Une sortie de crise après une médiation
Pour une sortie de crise, les 3 et 5 août 2024, dans le cadre d’un conflit collectif opposant les travailleurs de la société SGO et la Direction générale de ladite entreprise, une mission composée de l’Inspecteur régional du travail et de la Sécurité sociale de Kédougou et deux sages de la région mandatés par Mme le Gouverneur. Ces personnalités ont rencontré sur site le collège des délégués du personnel coordonné par Khalifa Mansour Sané, les représentants de la Direction générale de SGO SA Mamoudou Bocoum (Adjoint VP) et Adama Touré (DRH site). Dans le procès-verbal de conciliation, on note : « A la suite de cette mission, les parties se sont retrouvées à Dakar avec l’assistance du Ministère en charge des mines, représentés par Ibra Ba, Conseiller technique du ministre et Rosaline Mbaye Carlos, Directrice générale des Mines. Dans leur dynamique de trouver une solution de sortie de crise et après des discussions et après de longs échanges, les parties ont convenu ce qui suit : pour la Direction générale de SGO d’ouvrir les restaurants et à assurer le fonctionnement normal du camp, annuler, avec effet pour le passé uniquement, les demandes adressées au personnel gréviste de quitter le camp d’hébergement, en cas de grève à l’avenir, ne pas recourir à des travailleurs temporaires pour remplacer le personnel en grève licite conformément aux dispositions de l’article 12 du décret 2009-1412 du 23 décembre 2009, annuler les demandes de reprise de poste notifiées aux travailleurs ». Le personnel représenté par les délégués est également tenu de faire des efforts dans le cadre de l’apaisement en « suspendant le mot d’ordre de grève et à reprendre le travail ce lundi 5 août 2024 à 20 heures. Toutefois, pour le personnel de cuisine, la reprise sera effective dès la signature du présent procès-verbal de conciliation ». La mission a remercié et félicité les parties pour leurs décisions et leur a demandé d’apporter toutes les diligences nécessaires pour une bonne mise en œuvre.

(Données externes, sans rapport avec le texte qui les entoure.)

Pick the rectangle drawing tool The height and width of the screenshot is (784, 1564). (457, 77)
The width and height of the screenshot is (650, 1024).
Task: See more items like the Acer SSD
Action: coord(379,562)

Un accord attendu ce 8 août 2024
Les autorités veulent tout mettre en œuvre trouver des solutions consensuelles entre les deux parties. D’ailleurs, la Direction de SGO et les travailleurs grévistes s’engagent à reprendre les discussions afin d’aboutir à un accord à partir de ce jeudi 08 août 2024 et à sursoir tout acte pouvant compromettre les droits des travailleurs et la poursuite du travail. Dans le cadre de la poursuite des discussions, les deux parties seront assistées notamment par le Haut Conseil du Dialogue social, le ministère en charge des Mines, l’Inspecteur régional du travail et de la Sécurité sociale de Kédougou et toutes autres autorités dont l’intervention pourraient être nécessaire. En ce qui concerne l’ouverture des restaurants et la reprise normale du service ; l’annulation des demandes d’explications transmises au personnel en grève ; l’annulation des exploits d’huissier portant réquisitions illégales de certains membres du personnel en grève ; l’arrêt de l’utilisation des travailleurs temporaires pour remplacer le personnel en grève ; l’arrêt de toutes les mesures portant expulsion des travailleurs en grève des logements, les grévistes ont obtenu gain de cause, du moins pour l’instant.